Discovery of rare wildflower in Ballona Wetlands could halt recreation project

Robert Jan "Roy" van de Hoek looks at a tiny flowering Orcutt's yellow pincushion, which had been considered close to extinction, next to Ballona Lagoon near the western edge of Marina del Rey.
(Francine Orr / Los Angeles Times)

A walkway project along the banks of a Ballona Wetlands lagoon may be halted because of a surprisingly robust bloom of an obscure wildflower believed to be close to extinction, Los Angeles public works officials said Thursday.

In the midst of recent rains, thousands of Orcutt’s yellow pincushions, a dandelion-like plant with bright yellow blossoms, have sprouted in the center of the $400,000, four-acre “recreation and wildlife enhancement” project that includes native-plant landscaping, irrigation systems, fencing and a walkway made of decomposed granite.

Environmental groups, including the Ballona Institute and the Center for Biological Diversity, are pleading with the Los Angeles Department of Public Works to cease construction pending a determination by state wildlife authorities of the plant’s endangerment.

“What we have here are nature-lovers killing nature with a wildlife-enhancement project,” said Robert Jan “Roy” van de Hoek, director of the Ballona Institute. “Potted native plants nurtured with irrigation systems are not what we need.

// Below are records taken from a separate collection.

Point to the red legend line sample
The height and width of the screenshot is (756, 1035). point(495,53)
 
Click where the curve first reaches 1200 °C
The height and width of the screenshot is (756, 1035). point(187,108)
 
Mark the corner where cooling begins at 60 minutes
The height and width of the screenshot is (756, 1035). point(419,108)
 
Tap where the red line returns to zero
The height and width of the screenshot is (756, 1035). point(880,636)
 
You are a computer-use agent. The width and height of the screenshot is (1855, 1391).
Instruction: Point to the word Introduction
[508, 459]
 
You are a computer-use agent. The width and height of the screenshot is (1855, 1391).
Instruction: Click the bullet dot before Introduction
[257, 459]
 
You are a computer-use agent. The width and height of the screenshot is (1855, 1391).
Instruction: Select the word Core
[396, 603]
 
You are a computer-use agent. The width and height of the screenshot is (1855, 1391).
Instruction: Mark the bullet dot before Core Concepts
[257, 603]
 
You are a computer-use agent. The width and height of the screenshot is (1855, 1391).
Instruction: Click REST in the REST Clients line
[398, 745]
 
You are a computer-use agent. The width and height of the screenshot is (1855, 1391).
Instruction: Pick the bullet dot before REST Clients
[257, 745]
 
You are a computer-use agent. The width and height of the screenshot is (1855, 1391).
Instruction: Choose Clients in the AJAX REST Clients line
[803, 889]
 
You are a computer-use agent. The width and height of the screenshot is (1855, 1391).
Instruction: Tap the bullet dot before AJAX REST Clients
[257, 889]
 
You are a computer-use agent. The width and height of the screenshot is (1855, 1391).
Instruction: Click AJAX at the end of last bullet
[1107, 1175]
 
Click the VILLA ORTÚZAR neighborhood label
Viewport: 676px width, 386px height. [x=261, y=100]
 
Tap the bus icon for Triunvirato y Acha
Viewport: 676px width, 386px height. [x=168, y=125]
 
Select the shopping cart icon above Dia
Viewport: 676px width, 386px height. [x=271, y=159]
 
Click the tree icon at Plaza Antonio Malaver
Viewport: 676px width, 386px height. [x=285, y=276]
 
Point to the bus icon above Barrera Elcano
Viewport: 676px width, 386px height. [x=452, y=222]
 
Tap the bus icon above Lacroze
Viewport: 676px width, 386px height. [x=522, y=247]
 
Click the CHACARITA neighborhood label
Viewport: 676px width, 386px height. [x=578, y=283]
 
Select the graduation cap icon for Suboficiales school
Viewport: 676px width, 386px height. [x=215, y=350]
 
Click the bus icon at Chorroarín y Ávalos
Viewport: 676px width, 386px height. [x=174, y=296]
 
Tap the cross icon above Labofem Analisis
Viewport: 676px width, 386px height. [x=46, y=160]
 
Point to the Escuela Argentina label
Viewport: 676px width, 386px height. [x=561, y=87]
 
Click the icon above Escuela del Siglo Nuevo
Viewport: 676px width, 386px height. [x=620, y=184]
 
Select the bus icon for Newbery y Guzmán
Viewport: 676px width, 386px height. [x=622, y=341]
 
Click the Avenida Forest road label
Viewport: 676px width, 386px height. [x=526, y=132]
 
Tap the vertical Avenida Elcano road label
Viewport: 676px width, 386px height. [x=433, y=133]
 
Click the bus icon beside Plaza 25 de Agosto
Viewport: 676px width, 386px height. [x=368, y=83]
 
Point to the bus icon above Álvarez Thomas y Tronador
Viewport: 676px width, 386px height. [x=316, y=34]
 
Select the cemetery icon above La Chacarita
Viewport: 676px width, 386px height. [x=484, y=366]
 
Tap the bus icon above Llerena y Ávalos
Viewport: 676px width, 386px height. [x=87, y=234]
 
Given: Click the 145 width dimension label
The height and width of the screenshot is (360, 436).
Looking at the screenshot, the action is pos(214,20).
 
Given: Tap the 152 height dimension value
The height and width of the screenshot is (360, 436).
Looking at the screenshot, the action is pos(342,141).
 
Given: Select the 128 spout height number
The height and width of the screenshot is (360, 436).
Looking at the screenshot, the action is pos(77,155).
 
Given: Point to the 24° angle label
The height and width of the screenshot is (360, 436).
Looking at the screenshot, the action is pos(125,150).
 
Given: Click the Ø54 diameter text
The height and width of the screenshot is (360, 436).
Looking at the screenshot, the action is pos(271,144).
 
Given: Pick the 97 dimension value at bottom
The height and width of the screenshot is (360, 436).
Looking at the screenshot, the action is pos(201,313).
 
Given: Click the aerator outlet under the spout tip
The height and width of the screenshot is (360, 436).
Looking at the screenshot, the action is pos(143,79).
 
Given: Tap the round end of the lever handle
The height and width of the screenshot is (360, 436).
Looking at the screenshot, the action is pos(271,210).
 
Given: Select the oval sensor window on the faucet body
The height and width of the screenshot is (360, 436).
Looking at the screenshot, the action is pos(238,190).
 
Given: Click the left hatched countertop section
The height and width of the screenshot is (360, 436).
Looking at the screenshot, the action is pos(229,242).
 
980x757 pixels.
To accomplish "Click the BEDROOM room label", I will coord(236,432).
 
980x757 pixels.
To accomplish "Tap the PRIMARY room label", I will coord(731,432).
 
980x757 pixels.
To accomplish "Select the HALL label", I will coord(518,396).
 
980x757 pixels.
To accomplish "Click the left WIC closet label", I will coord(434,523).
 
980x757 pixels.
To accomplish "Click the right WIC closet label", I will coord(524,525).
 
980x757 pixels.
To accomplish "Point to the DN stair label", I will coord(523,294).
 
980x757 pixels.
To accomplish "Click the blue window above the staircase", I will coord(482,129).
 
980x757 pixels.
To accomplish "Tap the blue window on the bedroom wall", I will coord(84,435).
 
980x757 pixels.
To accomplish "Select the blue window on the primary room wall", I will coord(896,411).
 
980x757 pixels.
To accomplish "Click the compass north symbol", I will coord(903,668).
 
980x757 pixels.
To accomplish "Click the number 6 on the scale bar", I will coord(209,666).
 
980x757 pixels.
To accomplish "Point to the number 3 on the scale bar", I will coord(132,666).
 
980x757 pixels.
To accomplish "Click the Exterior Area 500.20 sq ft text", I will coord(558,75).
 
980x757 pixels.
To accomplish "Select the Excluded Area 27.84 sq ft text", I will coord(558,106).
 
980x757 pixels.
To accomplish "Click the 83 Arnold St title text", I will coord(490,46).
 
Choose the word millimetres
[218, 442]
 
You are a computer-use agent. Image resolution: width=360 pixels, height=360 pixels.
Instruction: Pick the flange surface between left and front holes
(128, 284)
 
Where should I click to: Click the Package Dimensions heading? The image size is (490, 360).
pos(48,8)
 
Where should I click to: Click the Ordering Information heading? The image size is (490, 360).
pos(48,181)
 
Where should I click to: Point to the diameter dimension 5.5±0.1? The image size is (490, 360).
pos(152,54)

Instead, this area should be set aside as a sanctuary for pincushions.”


The California Coastal Commission has asked the city to redesign the walkway to avoid harming what is believed to be the largest population of the plant in existence.

City project engineer Richard Liu said construction will continue for as long as possible. “If we have a court order to do so, we will stop the project,” Liu said. “The project is about half completed.”

City biologist William Jones acknowledged some pincushions would be wiped out by construction. But he also plans to collect seeds from existing plants and grow them elsewhere.

State botanists do not consider transplantation to be adequate mitigation.

“This thing is so rare that any threat to its existence is cause for concern,” said state Department of Fish and Game botanist Roxanne Bittman. “We currently are collecting data that we expect will make it eligible for state listing” as an endangered species.

In the meantime, city crews have surrounded three patches of pincushions with yellow caution tape and placed small plastic flags beside individual plants as part of an effort to alert pedestrians.

But there were signs that those precautions were not working.

Dropping to his knees to assess the damage at one of the sites, Van de Hoek shook his head in dismay and said, “Here’s a pincushion with a snapped stem, and a few feet away at least three pincushions were squashed by a single shoe.”

A week ago, environmentalists snapped photographs of pincushions sprouting between two utility poles placed on the ground by Los Angeles Department of Water and Power crews. The poles were recently removed.

Orcutt’s yellow pincushion was discovered and scientifically described by British naturalist David Douglas in 1831 somewhere between San Francisco and Santa Barbara.

Today, remnant populations are believed to be clinging to existence in San Diego and Ventura counties, Rosarito Beach in Baja California and the Ballona Wetlands lagoon sandwiched between Playa del Rey, Marina del Rey, Westchester and Culver City.

“Suddenly having so many pincushions to admire is a source of pride for me, and it should be for the city,” said Marcia Hanscom, co-director of the Ballona Institute.